Monday, May 25, 2009

St. Louis Study #8

Color version of the earlier sepia version.  For statues, I'm starting to favor muted colors and pumped up contrast over monochrome conversions.  The mood is more striking for some subjects.  Nikon D700, ISO 200, 50mm, f/8.0 @ 1/400s.  RAW processed in Lightroom 2.3 using Mike Lao's "300 v2" develop preset as a starting point.  I've been printing the series on Museo Silver Rag.

Sunday, May 24, 2009

Bridge Girder Study #3

An abstraction of the train bridge over the Meramec river near 44 and 141.  The fact that it is still functional despite decades of obvious neglect is a testament to the original builders.  RAW file cropped and processed in Lightroom 2.  Nikon D700, 60mm, ISO 200, f/8.0 @ 1/1000s, handheld. 

Sunday, May 17, 2009

Bridge Girder with Contrail

An new entry for my Futurism Redux series, this is a view of the train bridge in Valley Park, MO the runs parallel to Hwy. 141.
Technical: Nikon D700, Nikon 24-84mm f2.8-f4.0, ISO 200 70mm@f/8.0@1/500s.  RAW file processed in Lightroom 2 usign crop and my custom develop preset intended to mimic the image color of Selenium toned Afga Portriga Rapid.

Saturday, May 16, 2009

Goddess #2 - St.
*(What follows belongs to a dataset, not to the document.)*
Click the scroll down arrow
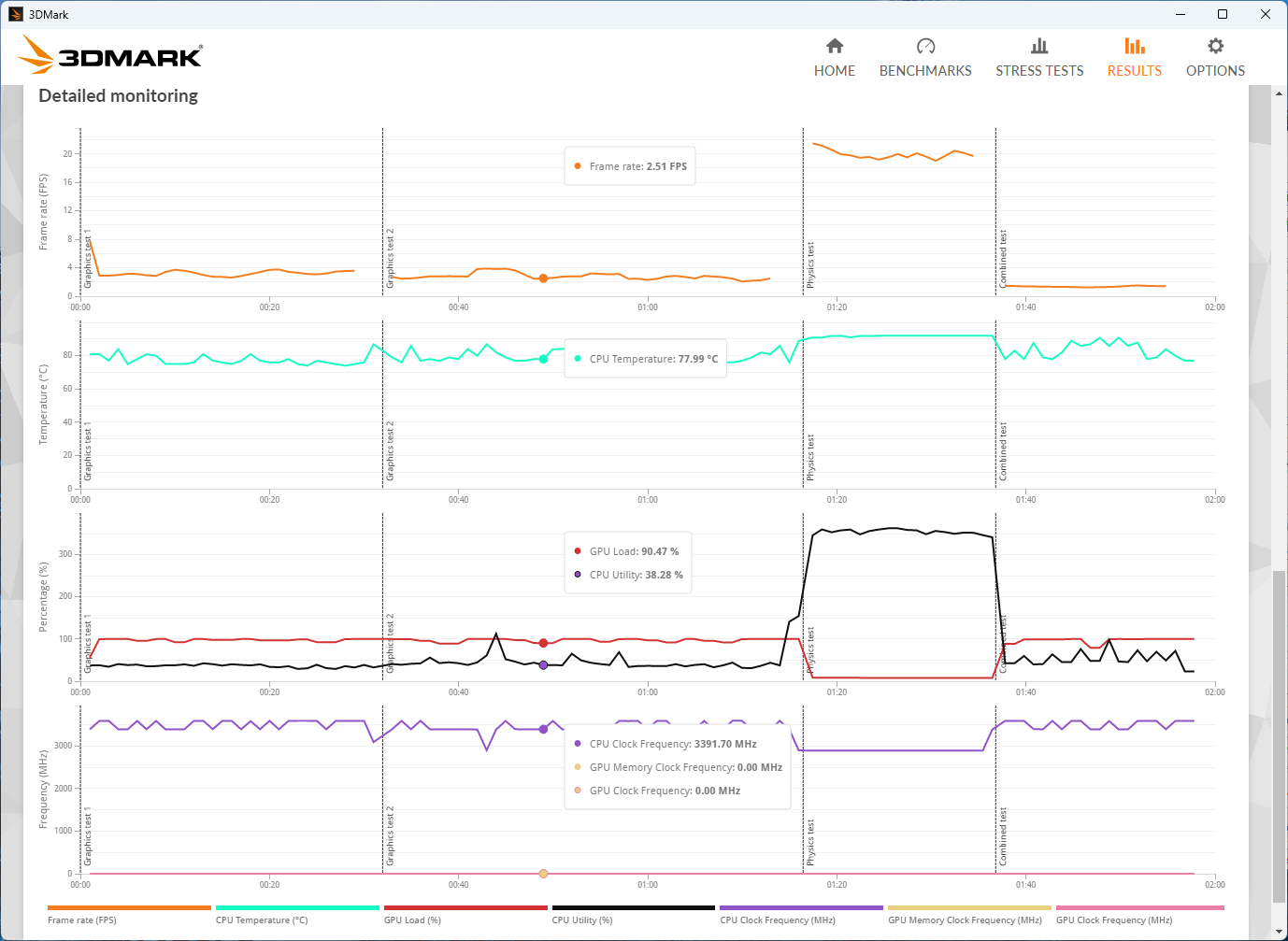The height and width of the screenshot is (941, 1288). 1279,932
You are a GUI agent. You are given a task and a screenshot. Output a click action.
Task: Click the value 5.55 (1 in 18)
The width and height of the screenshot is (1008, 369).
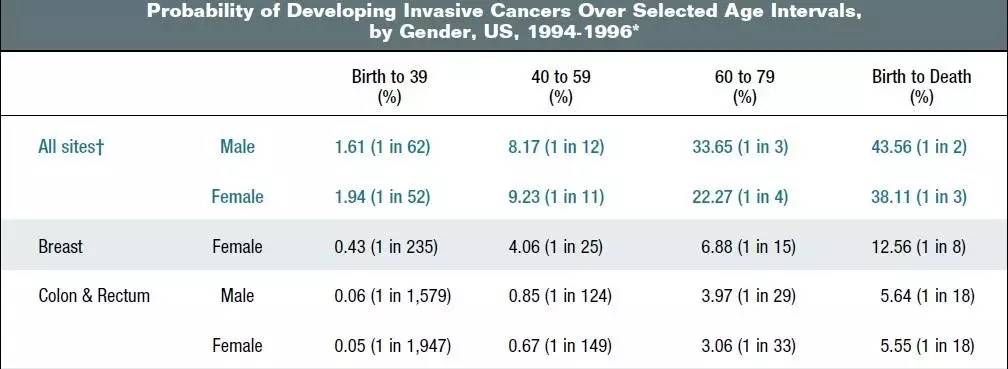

Louis Art Museum

Detail of an Art Nouveau goddess new to the St. Louis Art Museum.  Nikon D700, ISO 1000, Nikon 24-85mm f2.8-f4.0 AF-D, 85mm, f/4.0@1/45s.  RAW file processed in Lightroom 2 includes crop and custom sepia conversion.

Saturday, May 9, 2009

Bridge Girder Study #2, Platinum Treatment

I've always admired the soft tonality of platinum prints, but cop to being too lazy to make my own paper.  Considerably less work is an Lightroom 2 Develop module preset that gets pretty darn close, as with this photo.  Technical: Nikon D100, Micro-Nikkor 105mm f2.8, f/16 @ 1/8s, Hoya Infrared filter.  

Bridge Girders, Chain of Rocks Bridge

Wow, it has been quite some time since any of us posted a picture.  Most of my photography time recently has been devoted to regaining the ability to make art prints with accurate color and contrast.  I am now a big fan of the ColorMunki from X-Rite.  This picture is one that I found to be difficult to print, but after using the ColorMunki Photo to calibrate my monitor and crate custom paper profiles, my prints are very close to the monitor.
Technical: Nikon D100, Micro-Nikkor 105mm f2.8 AF-D, f/16 @ 1/15s, Cokin circular polarizer, Nikon Landscape/Vivid profile, processed in Lightroom 2.3.